A Davos, Bruno Le Maire plaide pour un impôt minimum sur les sociétés dans le monde

Par Philippe Mabille  |   |  734  mots
(Crédits : Gonzalo Fuentes)
Le ministre des Finances a mis la fiscalité équitable des multinationales et la taxation des géants du numérique au cœur du G7 Finances dont la France assure la présidence en 2019.

A quoi reconnaît-on un Français à Davos ? C'est le seul qui, à tout problème, commence par parler impôts... Au-delà de la plaisanterie, entendue dans les couloirs du Forum économique mondial, c'est en effet sous l'angle fiscal que le ministre des Finances français Bruno Le Maire, est venu faire le service avant-vente du prochain sommet du G7 dont la France assure la présidence cette année. Au cours d'une conférence de presse devant la presse internationale, Bruno Le Maire a plaidé ce jeudi pour un impôt minimum sur les sociétés à l'échelon mondial, assurant que la France ferait de la fiscalité la priorité de sa présidence cette année du G7 Finances.

«Nous sommes à la croisée des chemins : l'ancien monde est mort, le nouveau monde émerge et, pour toutes les nations, doit conduire à construire un nouveau capitalisme plus responsable et équitable », a-t-il assuré.

"La crise sociale et politique (...) n'est pas seulement française"

Ainsi, selon Bruno Le Maire, « la crise sociale et politique que connaît actuellement la France avec les Gilets jaunes n'est pas seulement française. On la constate sous des formes différentes dans tous les grands pays développés », a souligné le ministre qui a appelé à agir dès maintenant contre la montée des inégalités. « Nous avons besoin d'un système fiscal international plus juste », a affirmé Bruno Le Maire qui a placé le prochain G7 sous le signe d'une mondialisation « plus équitable ».

« Nous avons besoin d'un impôt minimum sur les sociétés dans tous les pays développés, car nous savons que les grandes multinationales échappent à l'impôt », a-t-il souligné. « Un peu de compétition fiscale, ce n'est pas mauvais. Mais des juridictions qui pratiquent un taux zéro, ce n'est pas acceptable. Cela permet aux entreprises d'échapper à une taxation juste », a-t-il dénoncé.

« Voilà pourquoi nous en ferons la priorité de la présidence française du G7 Finances », a affirmé le ministre, s'en prenant tout particulièrement aux pays qui ne taxent pas ou peu les multinationales, afin notamment d'attirer leurs sièges sociaux.

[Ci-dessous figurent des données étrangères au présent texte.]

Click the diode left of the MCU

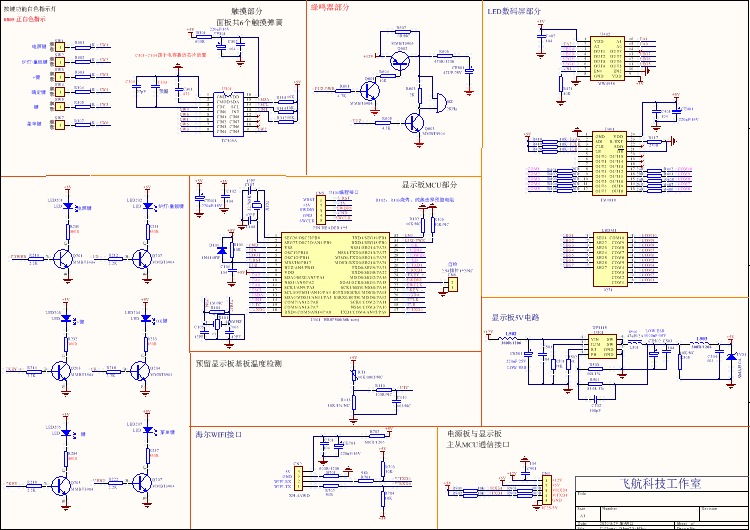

Selon un récent rapport de l'OCDE, les taux moyens de l'impôt sur les sociétés ont encore baissé dans le monde l'an dernier pour atteindre 21,7%. Les pays pratiquant des taux de moins de 10% étaient au nombre de 13 l'an dernier, contre 10 en 2000, a souligné l'OCDE, qui a pointé 12 juridictions pratiquant des taux zéro, parmi elles les îles anglo-normandes Guernesey et Jersey (en Manche), ainsi que l'île de Man (en mer d'Irlande) et les Îles Vierges britanniques (dans les Caraïbes).

La France se veut en pointe de la régulation du capitalisme

Bruno Le Maire a aussi évoqué la décision de la France de prendre, la première, l'initiative de taxer les géants du numérique, au-delà d'un seuil de 750 millions d'euros de chiffre d'affaires mondial et de 25 millions en France. Il s'est dit convaincu que le choix français, qui doit rapporter cette année 500 millions d'euros, sera ensuite suivi par l'Europe en attendant que le problème de l'optimisation fiscale des multinationales soit réglé au niveau de l'OCDE. Bruno Le Maire n'a pas évoqué à quel taux minimal le seuil mondial d'imposition des bénéfices des entreprises devra être fixé, mais il s'est dit confiant, évoquant une conversation à ce sujet avec le secrétaire américain au Trésor, Steven Mnuchin.

Toujours pour réguler le capitalisme, au G7, la France plaidera aussi pour que le terrain de jeu concurrentiel soit plus équitable en matière d'investissement dans les pays émergents, et pour que des mesures de gouvernance permettent de lutter contre les écarts de salaires excessifs dans les entreprises. Beaucoup de vœux, donc, pour l'instant pieux et sur lesquels ils sera difficile de mettre tous les pays d'accord, que ce soit au G7 ou au G20 (présidé par le Japon cette année).

Bruno Le Maire, qui a maintenu à 1,7% la prévision de croissance officielle de la France, malgré le ralentissement mondial, a enfin confirmé la poursuite des réformes des retraites, de l'assurance-chômage et du service public, et réaffirmé que la loi Pacte, en cours d'examen au Sénat, permettra d'importantes privatisations concernant ADP, Engie et la Française des Jeux, afin de financer le fonds pour les innovations de rupture.